Поэзия В. Месяца почти не интертекстуальна:
такие явления, как палимпсест, «чужой» текст в своём
(постмодернизм), — или отсутствуют (в силу авторской интенции), или вытесняются
месяцевским глобальным предметом поэтического
познания. Однако, тем не менее, исторические реалии, имена,
войны, распри и проч. в этой книге есть, но они (Трубецкой, Робеспьер,
Наполеон, посвящения и др.) функционируют, работают в стихотворениях как
маячки, вешки мест, где происходили, происходят или будут происходить те или
иные потрясения: социотрясения, историотрясения,
сердцетрясения и, наконец, культуротрясения.
И здесь призрак интертекста — это и толмач, и
провидец, и интерязык, и интерфизика,
и переход настоящего в прошлое и будущее с неизбежным возвратом в невероятный топос, который мгновенно обживается поэтом («сердце
снеговика»). Поэт Вадим Месяц — творец единственно возможных
для него (и для читателя) хронотопов, как правило, и
постоянных, и изменчивых одновременно. Прямо говоря, Месяц — любветворитель, он (поэт) любит место и время сии, созданные им.
Цветок
Я делю воду с цветком,
что мне подарила моя подруга.
Полстакана ему — полстакана мне.
Я делаю глоток и чувствую,
как вода устремляется в живот,
и в нем начинают шевелиться,
словно в прогретой земле,
лохматые живые корни.
Вот как это происходит: и творение, и любовь, и ращение, приращение,
наращение НОВОГО. Здесь Месяц пошёл дальше Н. Заболоцкого: поэт дал вольную
любому произрастанию любви. И это — чудо. Поэзия вообще чудо. Персональное чудо
любви.
Зрение у поэта Месяца — шарообразное (не стрекозное / фасеточное, а полно-завершённое шарообразное,
не покружное, а орбитально-сетевое,
когда сеть гуще деревенского сита. Это особое сито: оно просеивает само себя
— и меняется мир над и под ситом, под взором, под светотьмой).
Светотьма — вот строительное вещество поэзии Месяца.
Тьма копошится в нас, требуя света, который копошится (и поэт это знает) внутри
тьмы. Месяц знает, какой он — снегопад — изнутри.

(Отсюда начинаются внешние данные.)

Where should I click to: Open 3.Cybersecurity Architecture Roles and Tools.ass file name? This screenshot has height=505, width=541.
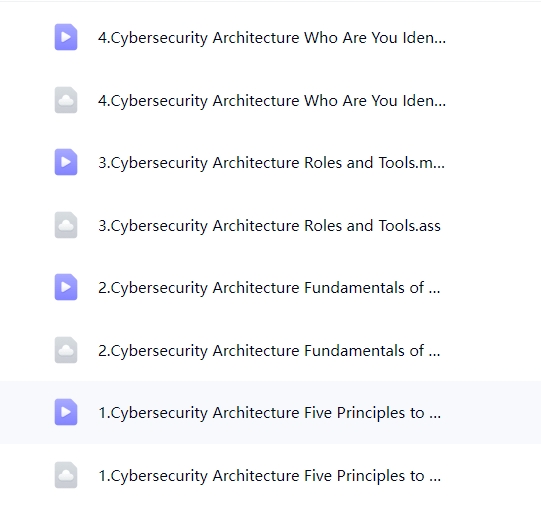pyautogui.click(x=269, y=226)
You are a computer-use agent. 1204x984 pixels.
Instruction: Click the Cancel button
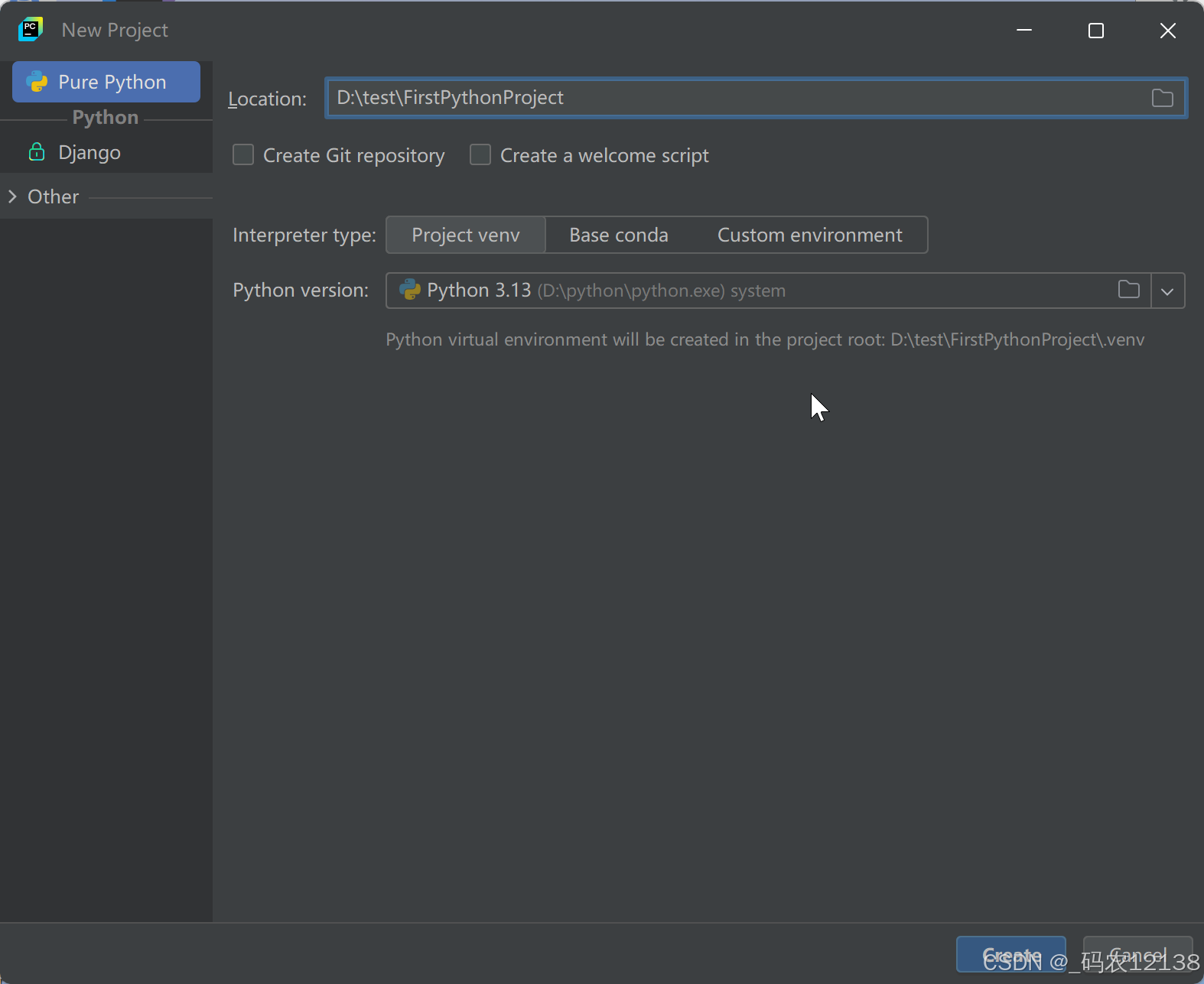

Поэзия Месяца загадочна: не потому, что в ней есть ассоциативно смысловые
провалы, бездны, прорвы, а потому, что поэт, ступивший
на свой тайный путь, работает с новым глобальным предметом — ЭНИГМОЙ.
Новая книга Вадима Месяца — это новые отношения с «обновлённым», с
«обновившимся» временем, которое объявляется теперь не само по себе, не
спонтанно и не окказионально, а — неотвратимо.
Маша и медведь
Дашке
Она
подпрыгивала, как собачка.
Увидав
мороженое у прохожих,
была
готова вырвать его из рук.
Немногие
знают, в чем заключается счастье.
Она знала.
Плясала и била в ладоши,
удачно сходив на горшок.
Приглашала меня водить хоровод.
И я соглашался.
Мы любили многосерийный мультфильм «Маша и медведь».
По утрам прибегала с планшетом,
просила найти кино в интернете.
Нам было ясно:
по жизни она была Машей, а я — медведь.
«Благославен Властный Адама воззвать
и возвратить его в Рай!»
Когда-нибудь по мостовым Бейрута
мы побежим навстречу друг другу, раскинув руки.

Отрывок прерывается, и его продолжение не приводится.